Father interrupted me gently.

"Within our hearts," he corrected, touching his heavy gold watch-chain across his chest. "Within our hearts, Lucy."

Father is a perfectly splendid man, but I knew that spotless hearts wouldn't excuse smoked ceilings; and when, the next day being Sunday, I saw Father drop his little white sealed envelope, which I knew contained five perfectly good dollars, into the contribution box, I didn't believe any heathen girl needed that money more than I.

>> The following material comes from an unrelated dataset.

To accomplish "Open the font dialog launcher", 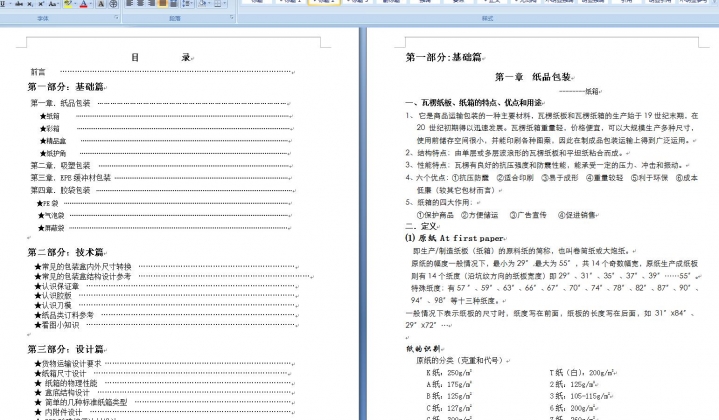I will point(116,17).
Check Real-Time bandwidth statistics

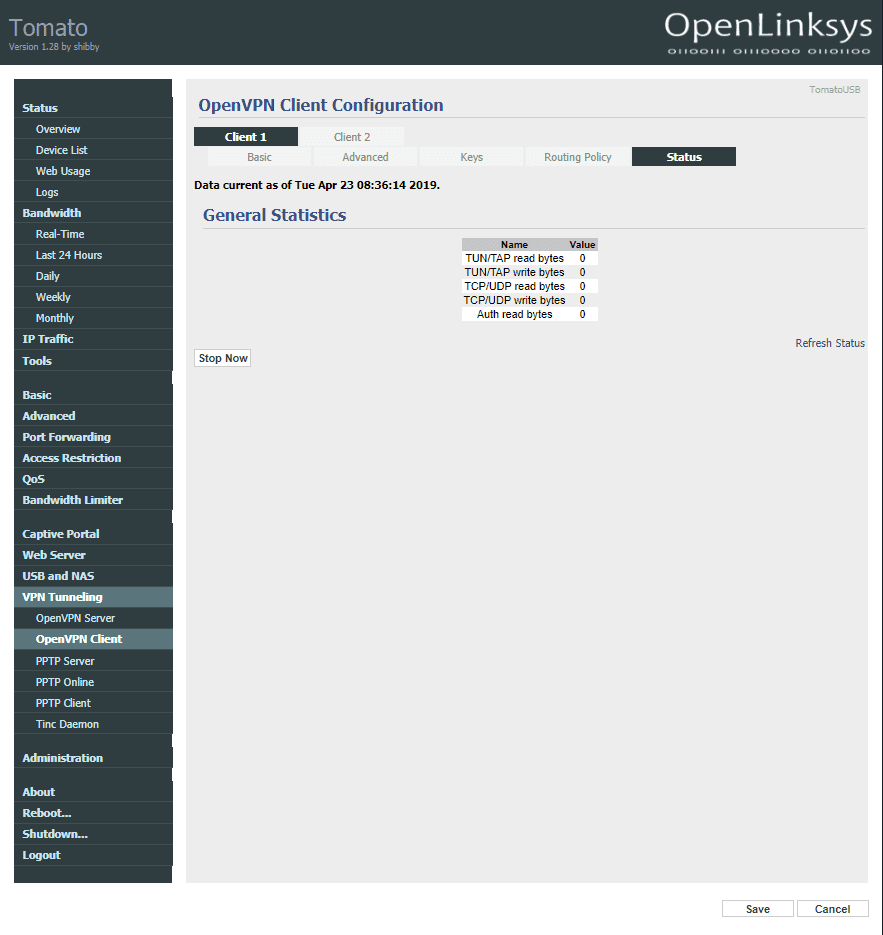pos(60,233)
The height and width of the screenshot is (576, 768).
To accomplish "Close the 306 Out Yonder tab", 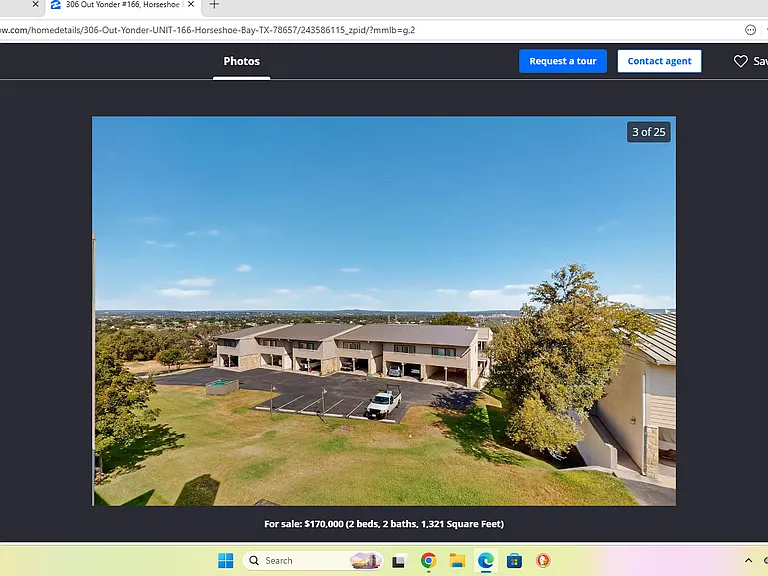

I am going to tell about that first appearance of Elise's in detail. But it's got to be after dinner, for fifteen minutes ago the big whistle on Father's factory spurted out its puff of white steam (I could see it from my north window before I heard the blast) and Father and Alec will soon be driving up the hill in the phaeton, with the top down and the reins slack over faithful Dixie's back. I must be within calling-distance when Father strikes the Chinese gong at the foot of the stairs. It's the first thing he always does when he enters the house at noon. We all recognise his two strokes on each one of the three notes as surely as his voice or step. Why, that ring of Father's simply speaks! It is as full of impatience as a motorman ringing for a truck to get off the track.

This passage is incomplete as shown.